Build Runtime Script#

# -- coding: utf-8 --`
import argparse
import os
import random
import streamlit as st
from streamlit_drawable_canvas import st_canvas
import numpy as np
import cv2
from  PIL import Image, ImageEnhance
import numpy as np
# engine
from stable_diffusion import StableDiffusionPipeline
# scheduler
from diffusers import PNDMScheduler
def run(engine):
    st.header("Sophon AI ZOOM")
    with st.form(key="request"):
        with st.sidebar:
            prompt = st.text_area(label='Enter prompt(please use English)')

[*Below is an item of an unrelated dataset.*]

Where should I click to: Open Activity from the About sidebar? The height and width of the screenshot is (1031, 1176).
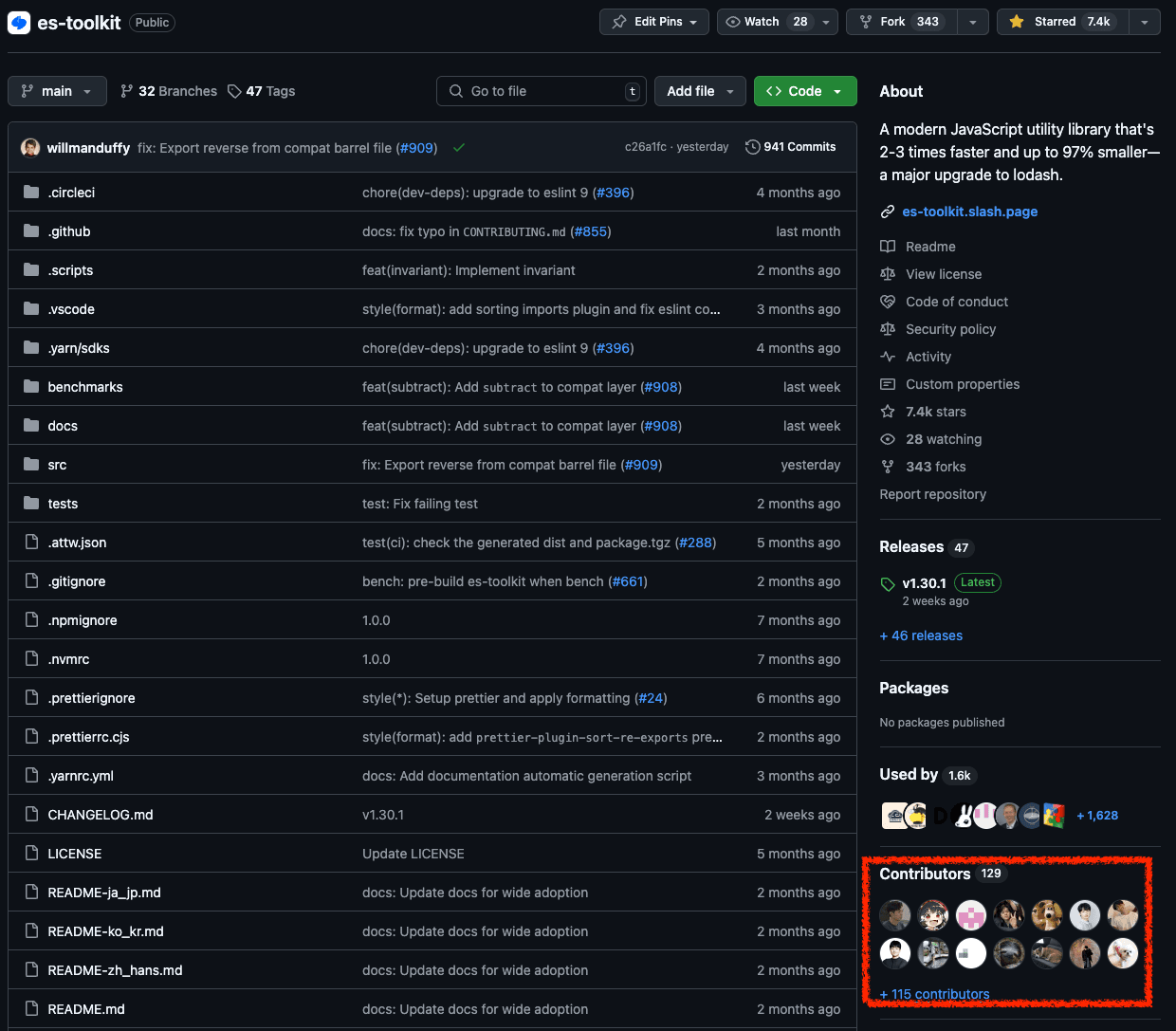(x=928, y=357)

            with st.expander("Initial image"):
                init_image = st.file_uploader("init_image", type=['jpg','png','jpeg'])
                stroke_width = st.slider("stroke_width", 1, 100, 50)
                stroke_color = st.color_picker("stroke_color", "#00FF00")
                canvas_result = st_canvas(
                    fill_color="rgb(0, 0, 0)",
                    stroke_width = stroke_width,
                    stroke_color = stroke_color,
                    background_color = "#000000",
                    background_image = Image.open(init_image) if init_image else None,
                    height = 512,
                    width = 512,
                    drawing_mode = "freedraw",
                    key = "canvas"
                )

            if init_image is not None:
                init_image = cv2.cvtColor(np.array(Image.open(init_image)), cv2.COLOR_RGB2BGR)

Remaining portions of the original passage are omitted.